1. A heat pipe, comprising: A capillary structure, integrally formed by metal weaving and having a columnar cavity, possesses: An evaporation section has a first cross-section perpendicular to a central axis of the heat pipe, wherein the capillary structure of the evaporation section is sparser on the outer side and denser on the inner side; A condensation section having a second cross-section perpendicular to the central axis, wherein the first cross-section is larger than the second cross-section; and A connecting part connects the condensing part and the evaporating part, wherein in the capillary structure of the condensing part, a first included angle and a second included angle are formed between adjacent and interlaced strip braided yarns, wherein the first included angle is less than 90 degrees and the second included angle is greater than 90 degrees; A shell encapsulates the capillary structure; A support rod is disposed within the columnar cavity and has a mesh structure. The support rod is a sintered structure of metal or non-metal powder. The capillary structures are arranged in a meandering manner and fill the interior space of the housing.

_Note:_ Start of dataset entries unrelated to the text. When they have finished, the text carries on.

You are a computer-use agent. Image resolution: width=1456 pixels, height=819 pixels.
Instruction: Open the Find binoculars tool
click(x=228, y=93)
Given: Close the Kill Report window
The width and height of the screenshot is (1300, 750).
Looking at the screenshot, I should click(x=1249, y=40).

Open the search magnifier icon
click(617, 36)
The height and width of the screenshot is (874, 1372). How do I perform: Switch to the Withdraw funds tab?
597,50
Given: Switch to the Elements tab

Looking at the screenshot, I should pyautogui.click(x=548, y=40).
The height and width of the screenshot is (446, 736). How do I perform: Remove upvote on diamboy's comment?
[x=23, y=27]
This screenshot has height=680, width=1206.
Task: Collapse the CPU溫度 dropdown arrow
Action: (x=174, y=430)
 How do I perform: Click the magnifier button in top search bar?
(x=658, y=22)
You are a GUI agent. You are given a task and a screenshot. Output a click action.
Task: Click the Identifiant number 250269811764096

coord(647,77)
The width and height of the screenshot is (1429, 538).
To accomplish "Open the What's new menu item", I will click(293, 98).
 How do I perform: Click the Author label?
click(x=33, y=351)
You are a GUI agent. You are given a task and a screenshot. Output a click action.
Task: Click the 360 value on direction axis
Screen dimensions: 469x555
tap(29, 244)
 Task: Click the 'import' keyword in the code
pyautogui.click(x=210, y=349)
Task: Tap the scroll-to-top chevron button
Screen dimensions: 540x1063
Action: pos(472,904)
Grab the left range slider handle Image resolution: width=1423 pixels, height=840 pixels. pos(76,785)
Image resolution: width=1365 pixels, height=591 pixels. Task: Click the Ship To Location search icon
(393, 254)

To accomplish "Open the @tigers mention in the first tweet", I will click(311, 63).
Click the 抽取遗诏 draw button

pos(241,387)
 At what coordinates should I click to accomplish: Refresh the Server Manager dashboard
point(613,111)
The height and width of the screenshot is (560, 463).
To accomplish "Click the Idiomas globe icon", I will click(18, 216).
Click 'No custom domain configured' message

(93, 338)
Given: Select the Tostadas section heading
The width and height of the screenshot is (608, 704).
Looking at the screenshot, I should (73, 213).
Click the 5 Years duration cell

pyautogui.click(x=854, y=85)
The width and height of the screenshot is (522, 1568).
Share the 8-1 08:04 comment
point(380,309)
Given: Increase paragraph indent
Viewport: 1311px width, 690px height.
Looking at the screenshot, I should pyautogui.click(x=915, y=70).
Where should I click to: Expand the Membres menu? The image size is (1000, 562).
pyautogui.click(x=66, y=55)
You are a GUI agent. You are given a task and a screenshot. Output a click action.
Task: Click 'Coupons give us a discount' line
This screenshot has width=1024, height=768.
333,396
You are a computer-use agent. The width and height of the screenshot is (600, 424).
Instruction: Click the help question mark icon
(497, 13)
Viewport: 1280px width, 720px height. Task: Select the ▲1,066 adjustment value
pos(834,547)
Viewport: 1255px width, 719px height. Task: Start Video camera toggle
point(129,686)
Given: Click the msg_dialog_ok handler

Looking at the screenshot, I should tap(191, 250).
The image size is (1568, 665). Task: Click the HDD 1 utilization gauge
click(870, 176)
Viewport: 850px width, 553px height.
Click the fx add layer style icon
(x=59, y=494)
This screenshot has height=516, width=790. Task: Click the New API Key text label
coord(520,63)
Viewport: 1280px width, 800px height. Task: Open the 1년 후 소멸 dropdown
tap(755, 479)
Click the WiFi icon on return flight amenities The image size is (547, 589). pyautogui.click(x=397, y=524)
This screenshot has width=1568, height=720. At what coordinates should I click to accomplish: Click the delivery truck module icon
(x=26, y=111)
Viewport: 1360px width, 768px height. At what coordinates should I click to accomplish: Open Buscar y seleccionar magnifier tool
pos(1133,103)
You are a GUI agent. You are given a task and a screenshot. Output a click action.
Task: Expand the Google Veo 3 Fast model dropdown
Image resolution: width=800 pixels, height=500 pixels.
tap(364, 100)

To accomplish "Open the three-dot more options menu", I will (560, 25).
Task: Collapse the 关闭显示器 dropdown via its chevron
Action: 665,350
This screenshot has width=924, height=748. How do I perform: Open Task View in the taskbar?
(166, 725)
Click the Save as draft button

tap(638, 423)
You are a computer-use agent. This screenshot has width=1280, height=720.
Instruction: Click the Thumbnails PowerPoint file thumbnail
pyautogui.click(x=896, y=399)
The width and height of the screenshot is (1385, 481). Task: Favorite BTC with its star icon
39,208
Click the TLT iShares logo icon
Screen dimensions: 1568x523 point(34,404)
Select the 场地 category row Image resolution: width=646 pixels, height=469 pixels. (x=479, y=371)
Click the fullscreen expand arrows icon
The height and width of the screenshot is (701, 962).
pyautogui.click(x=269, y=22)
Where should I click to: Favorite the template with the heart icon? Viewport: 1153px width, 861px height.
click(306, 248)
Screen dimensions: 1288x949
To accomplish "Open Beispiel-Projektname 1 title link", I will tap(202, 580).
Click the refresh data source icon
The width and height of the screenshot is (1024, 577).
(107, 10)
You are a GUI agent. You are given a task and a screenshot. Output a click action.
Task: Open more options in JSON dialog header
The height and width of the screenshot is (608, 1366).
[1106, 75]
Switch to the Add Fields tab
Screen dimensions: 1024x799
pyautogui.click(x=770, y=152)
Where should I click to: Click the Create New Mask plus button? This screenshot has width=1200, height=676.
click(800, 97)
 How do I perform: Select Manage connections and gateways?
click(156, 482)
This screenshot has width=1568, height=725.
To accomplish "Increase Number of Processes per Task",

2. The heat pipe of claim 1, wherein a gas passage is formed between the evaporation section, the connecting section and the condensation section and the housing.

3. The heat pipe as claimed in claim 2 further comprises a working fluid flowing through the evaporation section, the connection section, or the condensation section.

4. The heat pipe of claim 3, wherein the working fluid evaporates from a liquid state to a gaseous state in the evaporation section.

5. The heat pipe of claim 3, wherein the working fluid condenses from a gaseous state to a liquid state in the condensation section.

6. The heat pipe of claim 1, wherein the columnar cavity extends through the capillary structure.

7. The heat pipe of claim 1, wherein the capillary structure has a plain, satin, or twill weave pattern.

8. The heat pipe of claim 7, wherein the capillary structure of the connection portion forms a third angle and a fourth angle between adjacent and interlaced braided strips, wherein the third angle is less than 90 degrees and the fourth angle is greater than 90 degrees.

9. A method of manufacturing a heat pipe, characterized by: The heat pipe is the heat pipe according to any one of claims 1 to 8, and the manufacturing method includes the following steps: Fabricate a capillary structure, wherein the capillary structure is formed by metal weaving. The capillary structure is fixed in a housing; and Seal the casing; Prior to the step of fixing the capillary structure into the housing, the method further includes: A support rod is placed in the capillary structure and protrudes from one end of the capillary structure. The support rod is a sintered structure of metal or non-metal powder.

10. The method of claim 9, wherein the capillary structure is made by a weaving machine.